Anything
politicians say should be taken with a huge sack of salt. However,
even a stopped clock is right two times a day.
An
American politician is concerned that A.I. could see
unemployment drastically affected by Artificial Intelligence.
‘Artificial
intelligence and automation technologies pose a threat to nearly 100
million jobs in the US over the next decade, according to a report
released by Senator Bernie Sanders.
The
report suggests the disruption will be widespread, affecting both
white- and blue-collar professions.
According
to Sanders, the ranking member of the Senate Committee on Health,
Education, Labor and Pensions, AI and automation could replace 40% of
registered nurses, 47% of truck drivers, 64% of accountants, 65% of
teaching assistants, and 89% of fast food workers.
“The
agricultural revolution unfolded over thousands of years. The
industrial revolution took more than a century,”
the report said. “Artificial
labor could reshape the economy in less than a decade.”
The
warning contrasts with the stance of the Trump administration, which
has championed American leadership in AI development, arguing that
losing the technological race to China poses a national security
threat.
In
an opinion piece for Fox News accompanying the report, Sanders
questioned the motives behind these massive investments, noting that
“some
of the very wealthiest people in the world,”

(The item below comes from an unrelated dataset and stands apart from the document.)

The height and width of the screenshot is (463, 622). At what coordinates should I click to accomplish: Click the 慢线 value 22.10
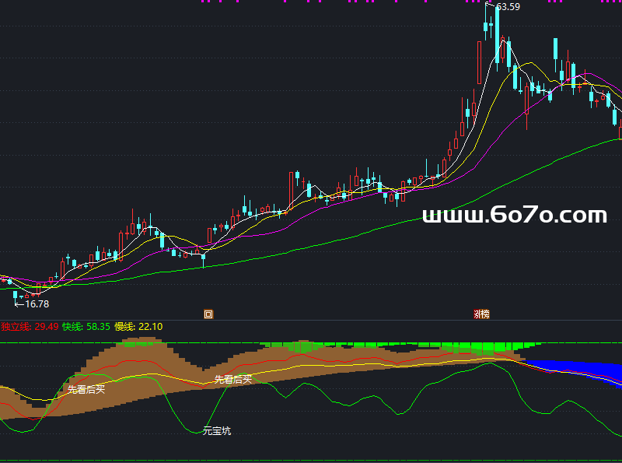pyautogui.click(x=150, y=327)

including Elon Musk, Larry Ellison, Mark Zuckerberg, and Jeff Bezos,
are pouring hundreds of billions into the technology.
He
warned that the “artificial
intelligence and robotics being developed by these multi-billionaires
today will allow corporate America to wipe out tens of millions of
decent-paying jobs, cut labor costs and boost profits.”
Sanders
argued that the technology is being leveraged primarily to increase
corporate profits and concentrate wealth, citing executives who have
announced significant investments in automation concurrently with
mass layoffs and other cost-cutting measures.
The
senator warned that workers in manufacturing, trucking, and taxi
services face a particularly severe impact from the rapid advancement
of self-driving projects by automakers and tech companies.
He
also expressed scepticism that their goal was to uplift the “60%
of our people who live paycheck-to-paycheck”
and believes the true driver is because “investing
in AI and robotics will increase their wealth and power
exponentially.”
The
trend is already underway, with corporate giants Amazon and Walmart
having eliminated tens of thousands of positions as they intensify
automation.’
The
below is from the Socialist Standard October 2023.
‘‘Vinod
Khosla,
the businessman, venture capitalist and co-founder of Sun
Microsystems, told the On Technology podcast that AI would lead to
fewer jobs but would increase productivity so greatly that it would
lift economic growth. There would be greater redistribution of wealth
to even out income equality and he predicted that in 25 years’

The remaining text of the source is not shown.